Interesting facts
Interesting Facts about 2-(2-Nitrophenyl)acetonitrile
2-(2-Nitrophenyl)acetonitrile is a fascinating compound that has garnered attention in various fields of chemistry. Here are some interesting aspects to explore:
- Synthetic Applications: This compound serves as an intermediate in the synthesis of numerous pharmaceuticals and agrochemicals, showcasing its importance in organic synthesis.
- Reactivity: The presence of both the nitro and cyano groups in its structure makes 2-(2-nitrophenyl)acetonitrile a versatile reactant. It participates in nucleophilic substitution reactions and can form various derivatives that have valuable chemical properties.
- Research Interest: The compound has been studied for its potential biological activities. Researchers are exploring its antitumor and antimicrobial properties, which could lead to new therapeutic agents.
- Tutorial Importance: In academic settings, this compound often serves as an example in courses covering nucleophilic aromatic substitution and reactivity of aromatic compounds. It allows students to understand complex concepts in practical scenarios.
- Environmental Considerations: Like many nitro compounds, the environmental fate and toxicity of 2-(2-nitrophenyl)acetonitrile are subjects of study, as understanding these attributes is crucial for assessing the safety of chemicals used in agriculture and industry.
As a compound with a rich history of applications and ongoing research, 2-(2-nitrophenyl)acetonitrile illustrates the continuous interplay between organic chemistry and practical applications, revealing just how integral chemistry is to advancements in science and technology.
Synonyms
2-Nitrophenylacetonitrile
610-66-2
(2-Nitrophenyl)acetonitrile
Benzeneacetonitrile, 2-nitro-
(o-Nitrophenyl)acetonitrile
o-Nitrobenzacetonitrile
2-Nitrobenzeneacetonitrile
2-Nitrobenzyl nitrile
Acetonitrile, (o-nitrophenyl)-
o-Nitrophenyl acetonitrile
O-NITROPHENYLACETONITRILE
CCRIS 4681
EINECS 210-231-0
NSC 99338
BRN 1869400
DTXSID7025768
NSC-99338
DTXCID905768
7859F455K6
3-09-00-02283 (Beilstein Handbook Reference)

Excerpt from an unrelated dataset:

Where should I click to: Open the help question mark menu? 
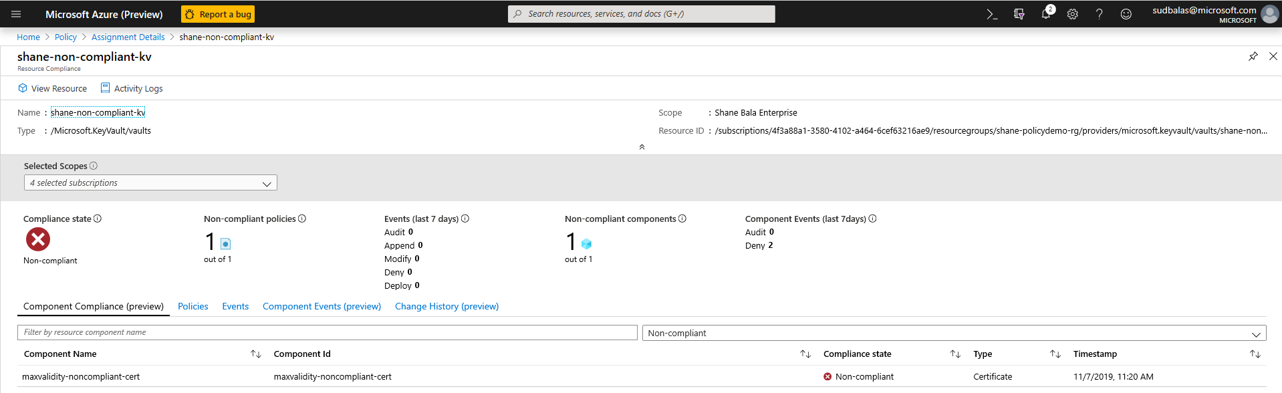1100,14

NITROPHENYL ACETONITRILE, O-
2-NITROPHENYL ACETIC ACID, NITRILE
210-231-0
2-(2-nitrophenyl)acetonitrile
2-Nitrobenzyl Cyanide
2-Nitrobenzylcyanide
MFCD00007183
(2-nitrophenyl)-acetonitrile
o-nitrobenzyl cyanide
(2-Nitro-phenyl)-acetonitrile
UNII-7859F455K6
NSC99338
2-Nitro-benzyl-cyanid
NCIOpen2_002167
SCHEMBL181041
2-(2-nitrophenyl)-acetonitrile
2-Nitrophenylacetonitrile, 98%
CHEMBL1300441
BCP32231
Tox21_200975
AKOS000122139
CS-W002025
FN26291
GS-3235
NCGC00090864-01
NCGC00090864-02
NCGC00258528-01
CAS-610-66-2
SY006137
DB-005254
N0781
NS00034550
EN300-01351
2-Nitrobenzyl Cyanide;O-nitrophenylacetonitrile
Q27266640
Z56886385
InChI=1/C8H6N2O2/c9-6-5-7-3-1-2-4-8(7)10(11)12/h1-4H,5H
Solubility of 2-(2-nitrophenyl)acetonitrile
2-(2-nitrophenyl)acetonitrile, with the chemical formula C9H8N2O2, exhibits intriguing solubility characteristics that are influenced by its molecular structure and functional groups.

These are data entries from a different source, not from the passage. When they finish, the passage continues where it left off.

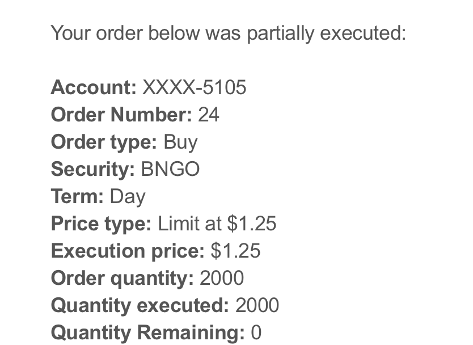Click the 2000 order quantity value
Image resolution: width=473 pixels, height=345 pixels.
(x=222, y=278)
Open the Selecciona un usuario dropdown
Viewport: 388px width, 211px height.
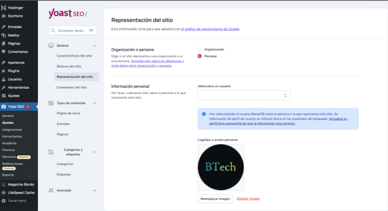coord(244,95)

When considering its solubility, it is essential to recognize the following points:
In summary, this compound's solubility is promoted by its polar functional groups, making it more soluble in polar solvents compared to non-polar environments. It is crucial to always consult solubility tables or conduct empirical tests to ascertain the exact solubility conditions.